**WHAT NEEDS TO BE DONE:** Return, unchanged, the stretch of data from the line containing "Select the 0.5" through the line containing "Tap the word 'unstable'", including both of those lines.

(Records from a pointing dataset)
___

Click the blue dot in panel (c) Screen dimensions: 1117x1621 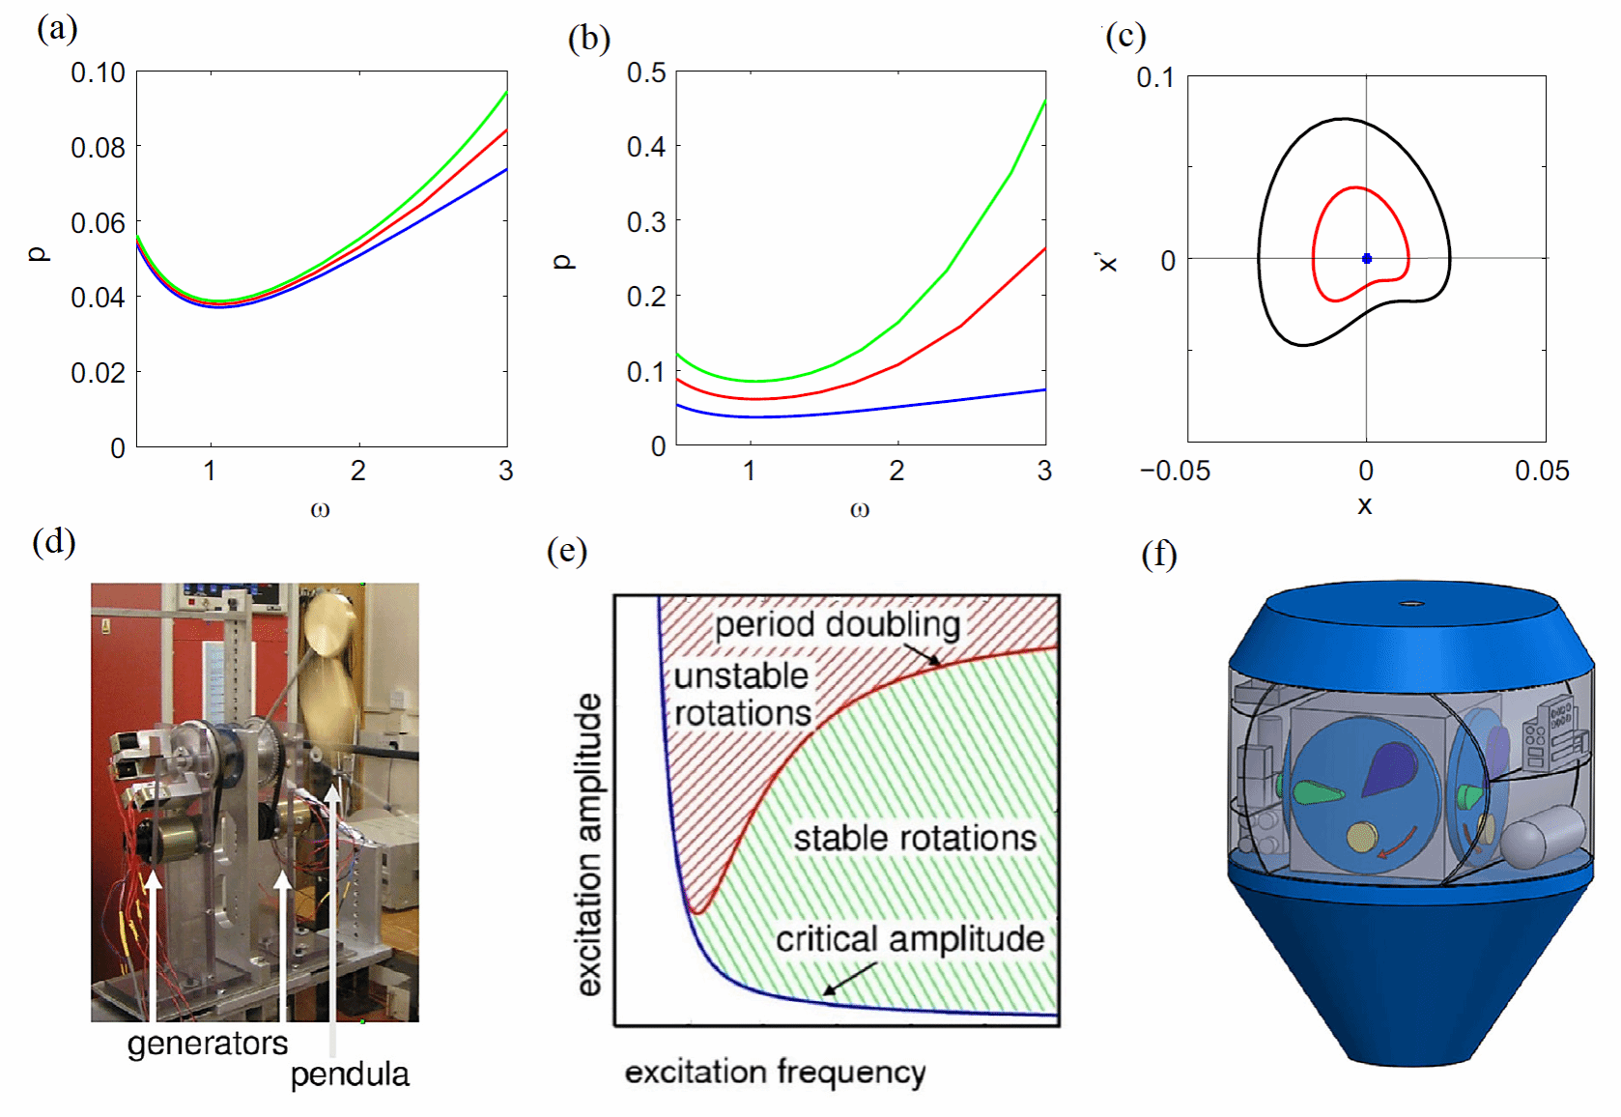[x=1367, y=259]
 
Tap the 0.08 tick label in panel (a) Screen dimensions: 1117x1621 [x=98, y=148]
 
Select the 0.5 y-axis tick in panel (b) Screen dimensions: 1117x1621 [x=646, y=73]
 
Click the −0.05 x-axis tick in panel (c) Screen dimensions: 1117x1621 [x=1175, y=472]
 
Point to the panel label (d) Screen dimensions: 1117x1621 [x=54, y=541]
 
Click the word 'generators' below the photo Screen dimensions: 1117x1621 [x=208, y=1044]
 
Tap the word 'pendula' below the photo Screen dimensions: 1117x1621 [x=350, y=1074]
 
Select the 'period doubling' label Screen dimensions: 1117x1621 [x=838, y=625]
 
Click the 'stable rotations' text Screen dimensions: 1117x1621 [x=915, y=838]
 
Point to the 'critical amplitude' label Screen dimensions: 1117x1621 [x=909, y=939]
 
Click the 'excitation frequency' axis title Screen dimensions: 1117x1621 [x=775, y=1073]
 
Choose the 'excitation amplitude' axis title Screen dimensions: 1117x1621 [x=589, y=844]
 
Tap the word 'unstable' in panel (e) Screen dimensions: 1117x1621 [x=741, y=676]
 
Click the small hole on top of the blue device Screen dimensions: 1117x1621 [x=1411, y=604]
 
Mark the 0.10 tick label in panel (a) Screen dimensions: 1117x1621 [x=98, y=73]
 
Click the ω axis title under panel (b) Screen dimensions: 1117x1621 [x=860, y=509]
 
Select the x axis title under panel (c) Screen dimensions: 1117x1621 [x=1364, y=505]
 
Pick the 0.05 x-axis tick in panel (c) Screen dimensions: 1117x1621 [x=1542, y=472]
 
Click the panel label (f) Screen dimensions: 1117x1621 [x=1159, y=555]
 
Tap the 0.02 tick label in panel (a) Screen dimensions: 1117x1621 [x=98, y=373]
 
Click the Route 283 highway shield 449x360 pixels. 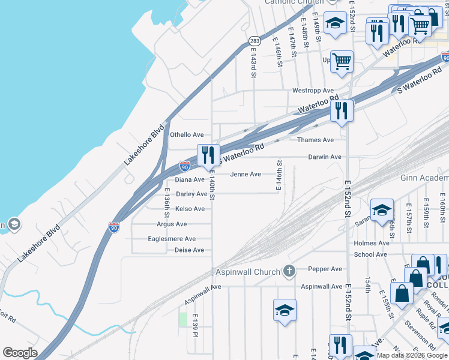(x=254, y=41)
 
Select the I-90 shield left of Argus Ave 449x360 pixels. (x=114, y=227)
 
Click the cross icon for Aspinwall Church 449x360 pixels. (x=289, y=272)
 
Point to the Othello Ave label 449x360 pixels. (x=188, y=135)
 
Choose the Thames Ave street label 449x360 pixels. (x=315, y=140)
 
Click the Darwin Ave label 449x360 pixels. (x=325, y=157)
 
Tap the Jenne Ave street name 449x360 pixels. (x=246, y=175)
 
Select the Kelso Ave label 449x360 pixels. (x=190, y=209)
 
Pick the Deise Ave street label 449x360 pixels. (x=189, y=250)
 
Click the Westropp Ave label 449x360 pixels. (x=313, y=91)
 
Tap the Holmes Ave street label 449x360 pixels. (x=372, y=243)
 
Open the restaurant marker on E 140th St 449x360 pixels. (x=208, y=155)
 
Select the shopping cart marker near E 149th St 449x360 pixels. (x=342, y=61)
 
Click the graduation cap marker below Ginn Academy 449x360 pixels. (x=382, y=210)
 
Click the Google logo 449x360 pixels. (x=20, y=353)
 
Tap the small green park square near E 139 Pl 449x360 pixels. (x=183, y=319)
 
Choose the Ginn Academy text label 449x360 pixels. (x=424, y=178)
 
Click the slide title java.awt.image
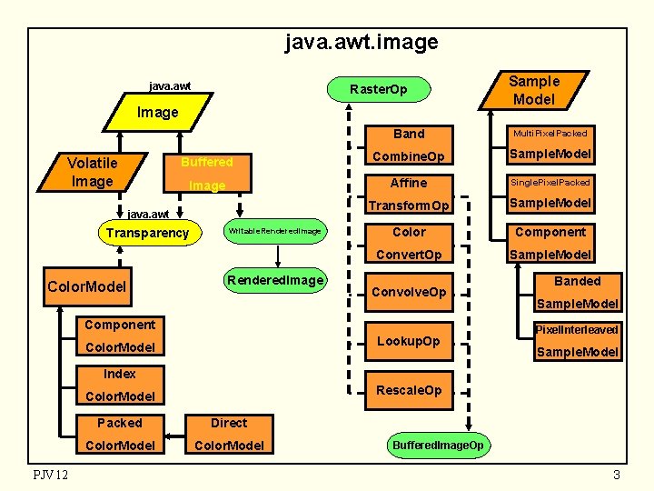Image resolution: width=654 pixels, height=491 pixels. [362, 42]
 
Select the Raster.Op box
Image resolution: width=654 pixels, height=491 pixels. [379, 89]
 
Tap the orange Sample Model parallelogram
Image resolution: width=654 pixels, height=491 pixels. [534, 90]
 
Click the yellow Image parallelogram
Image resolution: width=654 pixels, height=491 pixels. [157, 113]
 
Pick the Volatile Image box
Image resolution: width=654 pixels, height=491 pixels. [92, 172]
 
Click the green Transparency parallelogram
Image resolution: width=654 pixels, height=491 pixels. [147, 233]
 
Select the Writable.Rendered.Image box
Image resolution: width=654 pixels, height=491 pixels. [274, 231]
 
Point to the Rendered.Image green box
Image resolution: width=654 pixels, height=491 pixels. [275, 280]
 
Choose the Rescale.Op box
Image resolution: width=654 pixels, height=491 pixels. [409, 390]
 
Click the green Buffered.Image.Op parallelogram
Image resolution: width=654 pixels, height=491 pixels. [438, 445]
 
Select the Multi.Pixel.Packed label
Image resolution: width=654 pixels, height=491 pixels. [550, 133]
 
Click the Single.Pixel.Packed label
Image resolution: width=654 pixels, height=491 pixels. [550, 182]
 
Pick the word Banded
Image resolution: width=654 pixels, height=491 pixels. [577, 281]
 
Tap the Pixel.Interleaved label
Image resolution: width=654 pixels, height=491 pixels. [577, 329]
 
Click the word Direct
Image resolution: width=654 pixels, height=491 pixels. [229, 423]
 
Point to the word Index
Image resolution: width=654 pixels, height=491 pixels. [119, 374]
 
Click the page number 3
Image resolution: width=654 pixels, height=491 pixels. [616, 476]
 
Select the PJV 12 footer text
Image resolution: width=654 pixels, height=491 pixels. [51, 476]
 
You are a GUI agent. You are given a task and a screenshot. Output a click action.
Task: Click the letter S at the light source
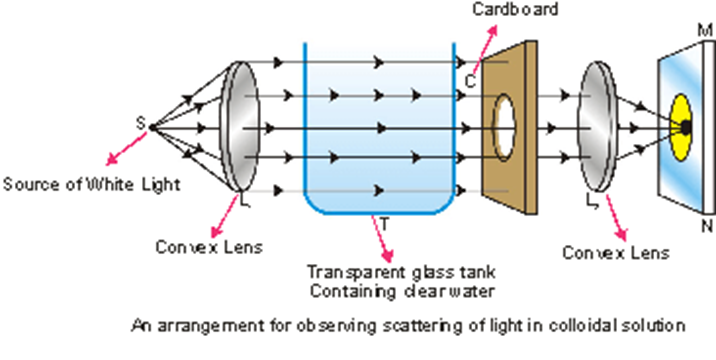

___

**EXERCISE SOLUTION:**
Select the 0.5 y-axis tick in panel (b) Screen dimensions: 1117x1621 [x=646, y=73]
 
Click the −0.05 x-axis tick in panel (c) Screen dimensions: 1117x1621 [x=1175, y=472]
 
Point to the panel label (d) Screen dimensions: 1117x1621 [x=54, y=541]
 
Click the word 'generators' below the photo Screen dimensions: 1117x1621 [x=208, y=1044]
 
Tap the word 'pendula' below the photo Screen dimensions: 1117x1621 [x=350, y=1074]
 
Select the 'period doubling' label Screen dimensions: 1117x1621 [x=838, y=625]
 
Click the 'stable rotations' text Screen dimensions: 1117x1621 [x=915, y=838]
 
Point to the 'critical amplitude' label Screen dimensions: 1117x1621 [x=909, y=939]
 
Click the 'excitation frequency' axis title Screen dimensions: 1117x1621 [x=775, y=1073]
 
Choose the 'excitation amplitude' axis title Screen dimensions: 1117x1621 [x=589, y=844]
 
Tap the word 'unstable' in panel (e) Screen dimensions: 1117x1621 [x=741, y=676]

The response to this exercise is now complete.